COCO’s Memory Palace: A Strange Fantasia

(This is my KIKK Festival 2017 talk written up, from the Tech Track. It was opposite @quasimondo’s talk, so I think it might find a larger audience in text.)

This talk springs from my interest in transcoding text and images for artistic purposes. This talk is about photographs and generative poetry. Because I am also working with machine learning now, it’s also about memory, both the human and the modeled.

Project 1: Color Poems

The first project I’ll show was inspired by a wonderful color summarizer API by Martin Krzywinski. About 6 months ago I was impressed enough by the “image in words” section — see right side — that I asked him if I could make a bot that used the API for poetic purposes. He told me to do it and really double down on the poetry angle.

http://mkweb.bcgsc.ca/colorsummarizer/

Martin’s API has 9284 words for colors: “My list uses the following sources: bang-v2, beer SRM chart, colorhexa, crayola, n3, ntc, pantone, raveling, resene, rgb.txt (X11), steve.hollasch, wikipedia, and xkcd.” This means a lot of variation, which is what you want in a generative text algorithm.

My project takes random professional photos from the Unsplash API, which I pass thru a CSS filter process to convert to grayscale, blur and make transparent, and then overlay random color words from the top 4 colors returned by Martin’s API. I render the colors as words, and mix in a noun or two from the Google Cloud Vision API as well.

My Color Poems result (nouns from Vision API are probably “moisture” and “kelp”
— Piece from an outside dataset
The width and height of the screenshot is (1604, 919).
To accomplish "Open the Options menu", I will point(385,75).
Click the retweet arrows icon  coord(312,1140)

The colors in the image are transcoded into text in a font of the same color, while the image itself becomes black and white and recedes into the background. I really like some of them, they surprise and make me laugh:

Others are just pretty and mysterious, like the images themselves.
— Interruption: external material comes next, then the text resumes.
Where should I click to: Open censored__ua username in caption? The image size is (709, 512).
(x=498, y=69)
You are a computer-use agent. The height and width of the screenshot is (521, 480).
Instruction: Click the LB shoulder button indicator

The text is laid out with BigText.js. The hardest parts of this project for me were the CSS design and spelling Martin’s name right in the credits. I have not yet made a bot or put it up on a live site; I got concerned about hitting his personal server with it. When I tried to run his code locally I was introduced to a whole world of scientific perl libraries that I didn’t know existed. I never succeeded in getting it all to run on my Mac.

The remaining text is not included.